Add the Gazzetta del Sud as a source

A letter addressed to the entire Calabrian parliamentary delegation to raise the alarm on what are defined as “significant critical issues” contained in the draft of the National Nature Restoration Plan (PNR), currently in public consultation at the Ministry of the Environment and Energy Security.
It was signed by the president of Ance Calabria Roberto Rugna and the provincial presidents of the association of builders of Catanzaro, Cosenza, Reggio Calabria, Vibo Valentia and Crotone: Luigi Alfieri, Giuseppe Galiano, Michele Laganà, Domenico Ceravolo and Giuseppe Sammarco.
Ance Calabria’s alarm on the Nature Restoration Law
In the document sent to the Calabrian parliamentarians, Ance Calabria highlights how the draft Plan, drawn up in implementation of the European Regulation 2024/1991, the so-called «Nature Restoration Law», risks producing «an excess of national regulation» with potentially devastating effects not only for the construction sector, but for the entire economic and production system.
According to the builders, in fact, the text would introduce constraints and limitations well beyond what is required by European legislation, directly impacting the urban planning of the Municipalities and, in fact, blocking new building, infrastructural and production interventions.
The most contested constraints and the risk of a moratorium
Among the most contested points is «the introduction of green conformation restrictions on surfaces classified as urban green spaces (UGS) or tree covers (UTC), with direct effect of non-buildability even in conflict with the urban planning instruments in force».
Particularly critical, according to Ance, would also be “the provision of a multi-year suspension of building permits from 1 September 2026 until the European monitoring scheduled for 2030” for all interventions that involve the reduction of urban green surfaces or tree cover.
The technical dossier and the “Gold Plating” accusation
The concerns are explored in depth in the technical document attached to the letter, in which Ance openly speaks of the risk of “administrative paralysis” and of a potential increase in litigation with possible economic repercussions on municipal budgets.

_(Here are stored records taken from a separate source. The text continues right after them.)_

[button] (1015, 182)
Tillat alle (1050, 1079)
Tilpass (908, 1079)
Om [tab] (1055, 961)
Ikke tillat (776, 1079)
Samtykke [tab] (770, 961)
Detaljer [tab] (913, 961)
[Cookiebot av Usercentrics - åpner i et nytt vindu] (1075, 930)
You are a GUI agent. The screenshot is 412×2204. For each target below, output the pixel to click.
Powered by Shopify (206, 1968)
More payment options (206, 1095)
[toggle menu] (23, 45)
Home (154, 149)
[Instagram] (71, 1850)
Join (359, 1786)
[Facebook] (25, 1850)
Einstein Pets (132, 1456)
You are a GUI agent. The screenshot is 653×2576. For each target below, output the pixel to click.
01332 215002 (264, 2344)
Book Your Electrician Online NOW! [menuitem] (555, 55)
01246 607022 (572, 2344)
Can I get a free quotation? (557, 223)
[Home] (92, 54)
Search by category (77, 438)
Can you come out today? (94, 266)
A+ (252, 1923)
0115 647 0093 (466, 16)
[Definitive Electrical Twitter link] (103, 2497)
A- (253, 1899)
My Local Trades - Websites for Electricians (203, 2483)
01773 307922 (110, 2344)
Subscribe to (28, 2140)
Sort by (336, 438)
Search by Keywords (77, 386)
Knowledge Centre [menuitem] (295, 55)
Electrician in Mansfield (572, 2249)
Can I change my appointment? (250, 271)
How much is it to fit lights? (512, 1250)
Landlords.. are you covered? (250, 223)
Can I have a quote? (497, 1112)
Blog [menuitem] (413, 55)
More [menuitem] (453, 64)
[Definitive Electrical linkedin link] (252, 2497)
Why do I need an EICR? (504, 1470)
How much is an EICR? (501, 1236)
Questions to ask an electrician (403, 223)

The dossier also claims that the Plan introduces a form of “gold plating”, i.e. a more restrictive national transposition compared to European obligations, a practice prohibited by Italian legislation on the transposition of community directives.
According to Ance, the effects of the planned measures would not only concern the construction sector, but also industrial activities, energy plants, infrastructures, logistics, urban regeneration and extractive activities.
New bureaucratic burdens and absence of transitional rules
The document then goes into detail about the disputed provisions: from the introduction of new municipal planning instruments such as the “Urban nature plan” and the “Urban nature regulation”, not foreseen by the current legislation, up to the new “zero net budget” criterion in the Strategic Environmental Assessment and Environmental Impact Assessment procedures, which could prevent the approval of projects and urban plans in the absence of preventive environmental compensation.
Ance Calabria also disputes the risk of retroactivity of the measures, highlighting how the draft does not provide for any transitional regulations for building permits already issued, urban planning agreements or ongoing program agreements.
The builders’ proposals for balanced development
The document makes precise requests for changes: to safeguard the urban planning instruments already approved, eliminate the moratorium on building permits and urban planning plans, cancel the new environmental urban planning charges and introduce incentives and financing to accompany the ecological transition without blocking the development of the territories.
For Calabrian builders, in fact, the issue of environmental protection cannot translate “into an indiscriminate stop to urban and infrastructural development”. The document underlines the need for “a more balanced and proportional approach” that reconciles environmental sustainability, economic growth and the right of territories to plan their own future.